**EXTRACTED RECORDS:**
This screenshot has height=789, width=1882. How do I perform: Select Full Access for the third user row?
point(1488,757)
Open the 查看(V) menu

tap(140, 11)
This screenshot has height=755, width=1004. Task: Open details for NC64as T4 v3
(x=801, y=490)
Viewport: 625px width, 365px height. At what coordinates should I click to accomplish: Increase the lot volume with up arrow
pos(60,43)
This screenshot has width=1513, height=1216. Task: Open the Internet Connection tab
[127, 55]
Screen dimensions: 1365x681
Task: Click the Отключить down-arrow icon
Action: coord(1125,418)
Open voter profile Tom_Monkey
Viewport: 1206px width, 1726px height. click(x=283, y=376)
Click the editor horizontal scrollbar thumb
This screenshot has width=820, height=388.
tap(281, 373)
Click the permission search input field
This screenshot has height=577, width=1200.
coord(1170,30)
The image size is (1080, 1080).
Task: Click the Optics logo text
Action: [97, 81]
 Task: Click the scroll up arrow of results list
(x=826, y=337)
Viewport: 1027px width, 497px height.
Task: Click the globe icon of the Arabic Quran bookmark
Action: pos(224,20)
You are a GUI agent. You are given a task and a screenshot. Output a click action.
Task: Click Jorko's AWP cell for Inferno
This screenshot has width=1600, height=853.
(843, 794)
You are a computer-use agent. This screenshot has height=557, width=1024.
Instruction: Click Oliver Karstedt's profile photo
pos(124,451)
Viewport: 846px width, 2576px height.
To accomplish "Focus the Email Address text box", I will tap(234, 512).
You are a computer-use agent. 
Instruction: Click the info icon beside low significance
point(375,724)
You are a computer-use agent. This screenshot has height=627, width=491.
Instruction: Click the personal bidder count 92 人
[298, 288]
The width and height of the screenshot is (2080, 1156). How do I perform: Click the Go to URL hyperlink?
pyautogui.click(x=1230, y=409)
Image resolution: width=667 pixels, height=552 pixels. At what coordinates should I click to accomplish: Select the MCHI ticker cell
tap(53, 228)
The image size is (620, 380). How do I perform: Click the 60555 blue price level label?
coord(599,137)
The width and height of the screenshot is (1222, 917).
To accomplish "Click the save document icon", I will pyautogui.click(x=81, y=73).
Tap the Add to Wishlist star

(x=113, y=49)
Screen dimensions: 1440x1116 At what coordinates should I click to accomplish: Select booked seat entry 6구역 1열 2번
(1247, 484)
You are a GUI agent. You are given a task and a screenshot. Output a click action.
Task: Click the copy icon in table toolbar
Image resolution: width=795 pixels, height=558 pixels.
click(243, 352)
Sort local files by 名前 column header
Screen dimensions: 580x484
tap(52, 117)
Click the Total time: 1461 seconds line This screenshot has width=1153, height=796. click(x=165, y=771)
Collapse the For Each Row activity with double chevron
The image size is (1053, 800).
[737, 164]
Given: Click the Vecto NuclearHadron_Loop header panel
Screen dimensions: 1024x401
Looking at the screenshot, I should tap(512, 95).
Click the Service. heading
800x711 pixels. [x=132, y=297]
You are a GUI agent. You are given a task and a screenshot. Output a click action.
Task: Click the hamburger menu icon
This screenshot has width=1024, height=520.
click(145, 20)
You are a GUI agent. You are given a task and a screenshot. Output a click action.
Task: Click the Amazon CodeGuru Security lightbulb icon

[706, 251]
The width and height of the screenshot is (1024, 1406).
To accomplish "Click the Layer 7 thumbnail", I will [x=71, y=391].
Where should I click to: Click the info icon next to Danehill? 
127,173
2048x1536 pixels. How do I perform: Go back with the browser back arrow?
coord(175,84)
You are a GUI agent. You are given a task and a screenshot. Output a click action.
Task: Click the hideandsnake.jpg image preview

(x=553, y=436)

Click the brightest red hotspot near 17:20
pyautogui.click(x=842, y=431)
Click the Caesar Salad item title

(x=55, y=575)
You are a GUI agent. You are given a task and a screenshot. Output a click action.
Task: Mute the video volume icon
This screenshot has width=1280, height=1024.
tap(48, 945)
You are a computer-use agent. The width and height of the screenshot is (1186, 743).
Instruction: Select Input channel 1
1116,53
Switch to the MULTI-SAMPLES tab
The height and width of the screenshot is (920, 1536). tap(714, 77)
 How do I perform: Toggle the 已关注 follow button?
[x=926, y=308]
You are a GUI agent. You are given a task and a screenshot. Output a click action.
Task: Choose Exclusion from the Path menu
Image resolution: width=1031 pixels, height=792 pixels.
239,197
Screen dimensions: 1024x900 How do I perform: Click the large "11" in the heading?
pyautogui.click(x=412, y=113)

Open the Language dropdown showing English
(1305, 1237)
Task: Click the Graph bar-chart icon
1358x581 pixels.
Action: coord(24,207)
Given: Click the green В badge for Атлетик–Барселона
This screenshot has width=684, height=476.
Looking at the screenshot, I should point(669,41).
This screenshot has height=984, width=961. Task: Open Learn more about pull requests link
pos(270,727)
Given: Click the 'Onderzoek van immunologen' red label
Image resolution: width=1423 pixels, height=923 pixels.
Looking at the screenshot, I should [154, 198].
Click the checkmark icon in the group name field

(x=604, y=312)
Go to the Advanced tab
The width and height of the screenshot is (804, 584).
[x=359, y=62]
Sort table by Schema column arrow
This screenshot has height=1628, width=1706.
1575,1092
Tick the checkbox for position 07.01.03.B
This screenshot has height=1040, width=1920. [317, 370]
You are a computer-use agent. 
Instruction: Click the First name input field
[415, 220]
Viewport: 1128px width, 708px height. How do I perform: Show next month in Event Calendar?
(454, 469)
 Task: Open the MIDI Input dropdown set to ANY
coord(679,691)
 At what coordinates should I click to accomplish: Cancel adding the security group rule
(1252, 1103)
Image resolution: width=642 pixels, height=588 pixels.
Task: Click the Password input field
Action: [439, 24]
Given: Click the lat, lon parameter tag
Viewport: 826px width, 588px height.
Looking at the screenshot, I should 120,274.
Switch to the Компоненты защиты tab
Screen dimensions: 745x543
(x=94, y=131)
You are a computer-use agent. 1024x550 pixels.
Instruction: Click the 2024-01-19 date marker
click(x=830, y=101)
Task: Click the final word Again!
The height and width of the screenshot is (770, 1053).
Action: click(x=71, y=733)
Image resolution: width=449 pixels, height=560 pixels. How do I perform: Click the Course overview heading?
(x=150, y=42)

**WHAT TO PRODUCE:** Your reply needs to reproduce all of the listing exactly.

**YOUR RESPONSE:**
This screenshot has height=789, width=1882. How do I perform: Select Full Access for the third user row?
point(1488,757)
Open the 查看(V) menu

tap(140, 11)
This screenshot has height=755, width=1004. Task: Open details for NC64as T4 v3
(x=801, y=490)
Viewport: 625px width, 365px height. At what coordinates should I click to accomplish: Increase the lot volume with up arrow
pos(60,43)
This screenshot has width=1513, height=1216. Task: Open the Internet Connection tab
[127, 55]
Screen dimensions: 1365x681
Task: Click the Отключить down-arrow icon
Action: coord(1125,418)
Open voter profile Tom_Monkey
Viewport: 1206px width, 1726px height. click(x=283, y=376)
Click the editor horizontal scrollbar thumb
This screenshot has width=820, height=388.
tap(281, 373)
Click the permission search input field
This screenshot has height=577, width=1200.
coord(1170,30)
The image size is (1080, 1080).
Task: Click the Optics logo text
Action: [97, 81]
 Task: Click the scroll up arrow of results list
(x=826, y=337)
Viewport: 1027px width, 497px height.
Task: Click the globe icon of the Arabic Quran bookmark
Action: pos(224,20)
You are a GUI agent. You are given a task and a screenshot. Output a click action.
Task: Click Jorko's AWP cell for Inferno
This screenshot has width=1600, height=853.
(843, 794)
You are a computer-use agent. This screenshot has height=557, width=1024.
Instruction: Click Oliver Karstedt's profile photo
pos(124,451)
Viewport: 846px width, 2576px height.
To accomplish "Focus the Email Address text box", I will tap(234, 512).
You are a computer-use agent. 
Instruction: Click the info icon beside low significance
point(375,724)
You are a computer-use agent. This screenshot has height=627, width=491.
Instruction: Click the personal bidder count 92 人
[298, 288]
The width and height of the screenshot is (2080, 1156). How do I perform: Click the Go to URL hyperlink?
pyautogui.click(x=1230, y=409)
Image resolution: width=667 pixels, height=552 pixels. At what coordinates should I click to accomplish: Select the MCHI ticker cell
tap(53, 228)
The image size is (620, 380). How do I perform: Click the 60555 blue price level label?
coord(599,137)
The width and height of the screenshot is (1222, 917).
To accomplish "Click the save document icon", I will pyautogui.click(x=81, y=73).
Tap the Add to Wishlist star

(x=113, y=49)
Screen dimensions: 1440x1116 At what coordinates should I click to accomplish: Select booked seat entry 6구역 1열 2번
(1247, 484)
You are a GUI agent. You are given a task and a screenshot. Output a click action.
Task: Click the copy icon in table toolbar
Image resolution: width=795 pixels, height=558 pixels.
click(243, 352)
Sort local files by 名前 column header
Screen dimensions: 580x484
tap(52, 117)
Click the Total time: 1461 seconds line This screenshot has width=1153, height=796. click(x=165, y=771)
Collapse the For Each Row activity with double chevron
The image size is (1053, 800).
[737, 164]
Given: Click the Vecto NuclearHadron_Loop header panel
Screen dimensions: 1024x401
Looking at the screenshot, I should tap(512, 95).
Click the Service. heading
800x711 pixels. [x=132, y=297]
You are a GUI agent. You are given a task and a screenshot. Output a click action.
Task: Click the hamburger menu icon
This screenshot has width=1024, height=520.
click(145, 20)
You are a GUI agent. You are given a task and a screenshot. Output a click action.
Task: Click the Amazon CodeGuru Security lightbulb icon

[706, 251]
The width and height of the screenshot is (1024, 1406).
To accomplish "Click the Layer 7 thumbnail", I will [x=71, y=391].
Where should I click to: Click the info icon next to Danehill? 
127,173
2048x1536 pixels. How do I perform: Go back with the browser back arrow?
coord(175,84)
You are a GUI agent. You are given a task and a screenshot. Output a click action.
Task: Click the hideandsnake.jpg image preview

(x=553, y=436)

Click the brightest red hotspot near 17:20
pyautogui.click(x=842, y=431)
Click the Caesar Salad item title

(x=55, y=575)
You are a GUI agent. You are given a task and a screenshot. Output a click action.
Task: Mute the video volume icon
This screenshot has width=1280, height=1024.
tap(48, 945)
You are a computer-use agent. The width and height of the screenshot is (1186, 743).
Instruction: Select Input channel 1
1116,53
Switch to the MULTI-SAMPLES tab
The height and width of the screenshot is (920, 1536). tap(714, 77)
 How do I perform: Toggle the 已关注 follow button?
[x=926, y=308]
You are a GUI agent. You are given a task and a screenshot. Output a click action.
Task: Choose Exclusion from the Path menu
Image resolution: width=1031 pixels, height=792 pixels.
239,197
Screen dimensions: 1024x900 How do I perform: Click the large "11" in the heading?
pyautogui.click(x=412, y=113)

Open the Language dropdown showing English
(1305, 1237)
Task: Click the Graph bar-chart icon
1358x581 pixels.
Action: coord(24,207)
Given: Click the green В badge for Атлетик–Барселона
This screenshot has width=684, height=476.
Looking at the screenshot, I should point(669,41).
This screenshot has height=984, width=961. Task: Open Learn more about pull requests link
pos(270,727)
Given: Click the 'Onderzoek van immunologen' red label
Image resolution: width=1423 pixels, height=923 pixels.
Looking at the screenshot, I should [154, 198].
Click the checkmark icon in the group name field

(x=604, y=312)
Go to the Advanced tab
The width and height of the screenshot is (804, 584).
[x=359, y=62]
Sort table by Schema column arrow
This screenshot has height=1628, width=1706.
1575,1092
Tick the checkbox for position 07.01.03.B
This screenshot has height=1040, width=1920. [317, 370]
You are a computer-use agent. 
Instruction: Click the First name input field
[415, 220]
Viewport: 1128px width, 708px height. How do I perform: Show next month in Event Calendar?
(454, 469)
 Task: Open the MIDI Input dropdown set to ANY
coord(679,691)
 At what coordinates should I click to accomplish: Cancel adding the security group rule
(1252, 1103)
Image resolution: width=642 pixels, height=588 pixels.
Task: Click the Password input field
Action: [439, 24]
Given: Click the lat, lon parameter tag
Viewport: 826px width, 588px height.
Looking at the screenshot, I should 120,274.
Switch to the Компоненты защиты tab
Screen dimensions: 745x543
(x=94, y=131)
You are a computer-use agent. 1024x550 pixels.
Instruction: Click the 2024-01-19 date marker
click(x=830, y=101)
Task: Click the final word Again!
The height and width of the screenshot is (770, 1053).
Action: click(x=71, y=733)
Image resolution: width=449 pixels, height=560 pixels. How do I perform: Click the Course overview heading?
(x=150, y=42)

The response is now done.